== Vorliegender Text ==
▽

2012-06 Fiskalpakt greift zu kurz

Fiskalpakt greift zu kurz

Beschluss des Landesvorstands der Berliner SPD in seiner Sitzung am 18. Juni 2012:

Fiskalpakt greift zu kurz

Die Berliner SPD begrüßt die Forderungen des SPD-Parteikonvents vom Wochenende nach der Einführung der Finanztransaktionssteuer, nach Investitionen zur Beschäftigungssicherung in Europa und einem Sofortprogramm gegen die Jugendarbeitslosigkeit.

Der Fiskalpakt greift zu kurz. Notwendig sind außerdem eine stärkere Trennung von Geschäfts- und Investmentbanken, eine klare Regelung für die Bundesländer, eine Stärkung der Rechte des Europäischen Parlaments und eine verpflichtende Mindestbesteuerung.

△

== Bereitgestellte Angaben ==
▽

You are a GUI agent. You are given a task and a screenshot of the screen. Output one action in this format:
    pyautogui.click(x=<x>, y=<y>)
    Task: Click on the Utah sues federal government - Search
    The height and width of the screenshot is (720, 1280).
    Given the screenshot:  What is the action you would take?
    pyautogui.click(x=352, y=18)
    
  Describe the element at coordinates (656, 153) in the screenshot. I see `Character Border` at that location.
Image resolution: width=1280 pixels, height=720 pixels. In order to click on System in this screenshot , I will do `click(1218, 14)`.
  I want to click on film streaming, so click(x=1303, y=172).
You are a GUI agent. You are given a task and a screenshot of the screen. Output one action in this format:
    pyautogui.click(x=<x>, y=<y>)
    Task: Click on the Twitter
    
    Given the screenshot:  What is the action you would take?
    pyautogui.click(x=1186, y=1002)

△

== Aufgaben ==
1. Übersetzen Sie bitte den folgenden Satz aus dem Beschluss zum Fiskalpakt ins Englische: „Notwendig sind außerdem eine stärkere Trennung von Geschäfts- und Investmentbanken, eine klare Regelung für die Bundesländer, eine Stärkung der Rechte des Europäischen Parlaments und eine verpflichtende Mindestbesteuerung.“
2. Beantworten Sie anhand des Beschlusses zum Fiskalpakt diese Fragen:
(a) An welchem Datum tagte der Landesvorstand der Berliner SPD?
(b) Die Einführung welcher Steuer forderte der SPD-Parteikonvent?
(c) Welche beiden Arten von Banken sollen stärker getrennt werden?

== Antworten ==
1. In addition, a stronger separation of commercial and investment banks, a clear rule for the federal states, a strengthening of the rights of the European Parliament and a mandatory minimum taxation are necessary.

2.
(a) Am 18. Juni 2012.
(b) Die Finanztransaktionssteuer.
(c) Geschäfts- und Investmentbanken.